«Di quel grande nemico chiamato cancro ho studiato ogni dettaglio fino all’ossessione, ho pubblicato centinaia e centinaia di studi, sperimentato strade innovative per curarlo, consumato notti insonni per scoprire qualche suo tallone d’Achille… Alla fine, però, devo riconoscerlo: io questa battaglia non l’ho vinta».

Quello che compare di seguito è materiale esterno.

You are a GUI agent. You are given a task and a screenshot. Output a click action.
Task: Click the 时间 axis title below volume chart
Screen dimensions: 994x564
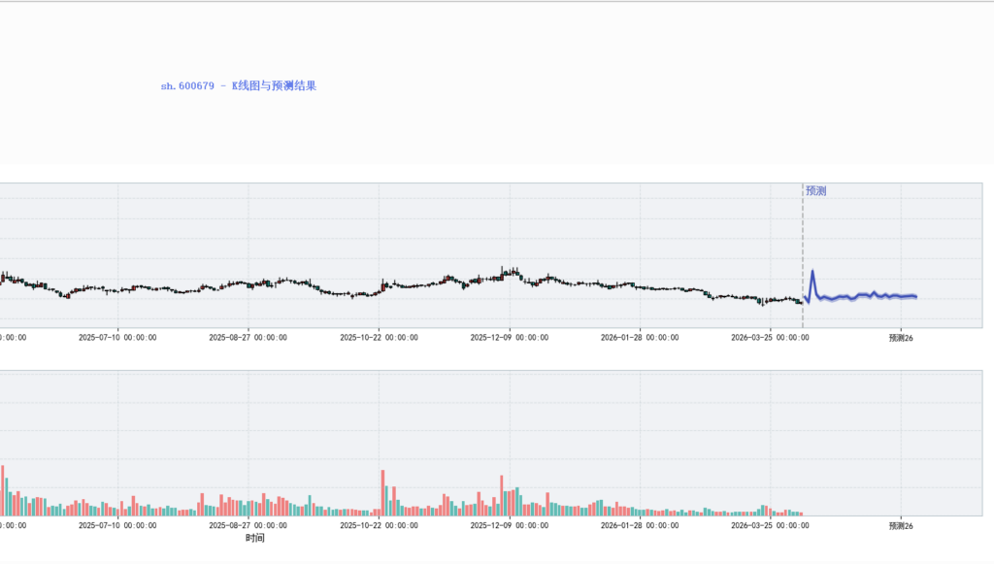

E’ la “confessione” del professor Umberto Veronesi sul nuovo numero del settimanale OGGI, che dedica la copertina ai 90 anni del celebre oncologo (è nato a Milano il 28 novembre 1925). «Lascio il testimone alle nuove generazioni: non sarò stato io a sconfiggere definitivamente il cancro, ma so che la medicina un giorno ci riuscirà». Nell’esclusivo servizio fotografico pubblicato da OGGI, Veronesi è attorniato da figli e nipoti. E a tutti i ragazzi come loro indica i valori che lo hanno guidato nella vita:

«La libertà prima di tutto, intesa come rifiuto a farsi condizionare dal pensiero e dalle regole altrui. Poi il libero arbitrio, che della libertà è fratello. Inoltre la tolleranza e l’amicizia. È poi importante che coltivino la cultura, che li aiuterà a difendere la personale autonomia, e aggiungo la curiosità, che li spingerà a conoscere il nuovo. Infine, ma non da ultimo, devono essere portatori di pace. Pace sociale e risolutrice non violenta dei conflitti». E poi dice: «Perché avere paura dell’immigrazione? Non spaventiamoci, non sorprendiamoci, da sempre gli uomini cercano una vita migliore. Non possiamo evitarlo, ma soltanto prepararci».
Veronesi ha letteralmente rivoluzionato la chirurgia contro il tumore al seno, dimostrando che quella conservativa è in grado di garantire percentuali di guarigione completa identiche a quelle ottenibili con la mastectomia radicale (la rimozione totale della mammella).

«All’inizio, i  chirurghi di tutto il mondo volevano farmi a pezzi. Mi hanno chiamato folle. Eretico. Ho sperimentato momenti di autentica angoscia, prossimi alla depressione. Ma questa crisi interiore alla fine non mi ha piegato. Il mio obiettivo  era passare dal massimo trattamento tollerabile (la norma, a quell’epoca, negli anni Settanta) al minimo trattamento efficace».
La morte non gli fa paura. «L’ho vista in faccia così tante volte… La morte è solo una necessità biologica. Per lasciare spazio e risorse a chi verrà dopo di noi».